Entre deux grand-mères (seconde partie) V
La première partie de ce chapitre vous faisait découvrir mes premières vacances en Bretagne chez ma grand-mère paternelle qui se prénommait Angèle, mais comme on l’appelait ma mémé de Saint Brieuc je l’appelais Mémé Brieuc. Et pourtant quand je buvais mon chocolat chez elle, elle me le servait dans un bol gravé au nom d’Angèle. On ne devait pas fabriquer de bol au nom de Mémé Brieuc. Je nai jamais connu mon grand-père Victor.
Mon autre grand-mère, la maman de ma maman, se prénommait Marguerite. Je crois que je vais devoir lui consacrer tout un chapitre ultérieurement. Elle était mariée à Georges Périnet aussi je l’appelais respectueusement Mémé Périnet.
Dans ce chapitre voulais juste vous raconter ce que j’ai en mémoire de mes premières vacances chez elle et chez mon grand-père à Mussy sur Seine, ville frontière en la Champagne et la Bourgogne. Cette ville aussi devrait mériter un chapitre à elle toute seule.
La première chose qui me revienne à l’esprit, c’est cette odeur d’humidité qui vous saisissais dès le l’on ouvrait la robuste porte d’entrée en chêne, de moins en moins clair au fil des années. Il faut dire qu’au bout du long couloir il y avait la descente vers l’une des deux caves dont la première partie servait de “garde- manger”. Le frigidaire des pauvres. Des caisses à lapin réaménagées pour y stocker les laitages principalement. J’aimais descendre incognito dans cet antre mystérieux peuplé de centaines de bouteilles, les unes emmaillotées dans du papier très fin jaunissant et les autres toutes recouvertes de grosse poussière pas vraiment sale. Je me demande comment mon grand-père faisait pour y distinguer un vin rouge d’un vin blanc. Pour le champagne, pas de problème la bouteille n’a pas la même forme.

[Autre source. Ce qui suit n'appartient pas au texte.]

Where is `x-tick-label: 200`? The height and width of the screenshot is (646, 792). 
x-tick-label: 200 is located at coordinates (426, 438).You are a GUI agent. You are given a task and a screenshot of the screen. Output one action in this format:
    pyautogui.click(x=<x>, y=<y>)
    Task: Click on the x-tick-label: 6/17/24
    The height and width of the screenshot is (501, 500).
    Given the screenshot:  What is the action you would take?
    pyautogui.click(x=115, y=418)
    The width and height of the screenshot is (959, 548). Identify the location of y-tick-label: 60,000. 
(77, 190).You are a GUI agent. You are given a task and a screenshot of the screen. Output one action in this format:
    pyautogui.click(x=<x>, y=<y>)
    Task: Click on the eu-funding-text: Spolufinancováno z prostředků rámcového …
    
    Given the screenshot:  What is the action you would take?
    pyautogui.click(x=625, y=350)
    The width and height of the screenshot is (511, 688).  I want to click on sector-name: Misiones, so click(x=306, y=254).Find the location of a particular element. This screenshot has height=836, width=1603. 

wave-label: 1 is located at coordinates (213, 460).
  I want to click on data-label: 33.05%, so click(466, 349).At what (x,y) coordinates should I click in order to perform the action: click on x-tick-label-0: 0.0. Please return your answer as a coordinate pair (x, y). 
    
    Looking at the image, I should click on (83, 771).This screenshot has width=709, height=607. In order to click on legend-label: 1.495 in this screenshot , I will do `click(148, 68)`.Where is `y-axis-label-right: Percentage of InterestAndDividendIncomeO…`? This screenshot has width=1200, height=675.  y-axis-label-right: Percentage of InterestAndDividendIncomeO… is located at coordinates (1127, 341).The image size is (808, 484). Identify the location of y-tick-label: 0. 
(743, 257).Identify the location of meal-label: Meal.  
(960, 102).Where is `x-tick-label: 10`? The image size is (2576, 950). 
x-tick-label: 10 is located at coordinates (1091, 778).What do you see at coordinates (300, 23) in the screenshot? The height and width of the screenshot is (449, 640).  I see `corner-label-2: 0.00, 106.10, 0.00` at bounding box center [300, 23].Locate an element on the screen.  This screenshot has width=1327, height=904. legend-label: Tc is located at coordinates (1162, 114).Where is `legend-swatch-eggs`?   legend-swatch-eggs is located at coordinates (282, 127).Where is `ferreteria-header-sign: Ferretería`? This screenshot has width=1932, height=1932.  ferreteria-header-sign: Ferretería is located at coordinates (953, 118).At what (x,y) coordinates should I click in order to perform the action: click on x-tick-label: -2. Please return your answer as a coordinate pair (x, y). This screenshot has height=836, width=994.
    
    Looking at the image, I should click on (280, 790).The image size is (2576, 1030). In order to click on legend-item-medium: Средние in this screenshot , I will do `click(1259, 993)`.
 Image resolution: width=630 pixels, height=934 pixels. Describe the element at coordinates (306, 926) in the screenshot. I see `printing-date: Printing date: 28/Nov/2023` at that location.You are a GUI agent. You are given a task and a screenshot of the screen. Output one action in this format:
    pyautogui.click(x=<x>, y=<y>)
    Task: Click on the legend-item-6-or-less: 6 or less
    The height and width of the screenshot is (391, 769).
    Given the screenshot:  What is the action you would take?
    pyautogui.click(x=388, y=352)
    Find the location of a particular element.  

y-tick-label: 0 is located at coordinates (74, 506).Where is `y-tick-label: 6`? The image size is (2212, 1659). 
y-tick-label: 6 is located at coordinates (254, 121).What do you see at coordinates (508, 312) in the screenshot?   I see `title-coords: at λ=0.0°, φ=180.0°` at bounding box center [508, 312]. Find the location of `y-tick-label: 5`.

A cette porte, j’aimais bien aller ouvrir à ma cousine Babeth. En vrai, elle s’appelle Elizabeth, mais Babeth allait mieux avec son petit bout de nez retroussé. D’ailleurs ,son papa était le plus jeune frère de mon grand-père. On l’appelait l’oncle Raymond. Il portait toujours un béret comme tous les tontons de la famille et presque tous ceux de la ville d’ailleurs. Je me souviens très bien de deux choses de cet ongle : sa moto Peugeot qu’il rangeait dans la remise depuis la guerre et tout le bleu qu’il avait sur lui : habillé en bleu de travail de la tête aux pieds avec toujours un paquet de gauloises bleues dépassant de sa poche. Il en avait toujours une à la bouche. Un jour il m’a fait une drôle de blague l’oncle Raymond. Il m’a dit : “Crois-tu que je suis capable de faire ressortir la fumée par mes oreilles ?” . A son œil vif et malin, je m’attendais à ce qu’il me joue un de ses tours dont il avait le secret. Alors j’ai répondu : “Chiche”. Il m’a alors dit « Pose ta main droite sur mon bleu au niveau de mon nombril pour que la fumée ne ressorte pas par là et ne quitte pas des yeux mes oreilles ». Ce que j’ai fait immédiatement. Il a alors aspiré une longue bouffée et quand il a ôté la gauloise de sa bouche, au moment où la fumée devait ressortir par ses oreilles, j’ai ressenti une vive, mais brève, brûle sur le dos de ma main collée sur son bleu : il venait d’y écraser sa cigarette avec un sourire qui voulait dire « Ca t’apprendra à croire n’importe quoi ». Je l’aimais bien ce tonton blagueur qui osait ce que les autres tontons n’auraient jamais osé. J’avais hâte d’avoir l’âge de fumer des gauloise pour faire la même blague à tous mes copains.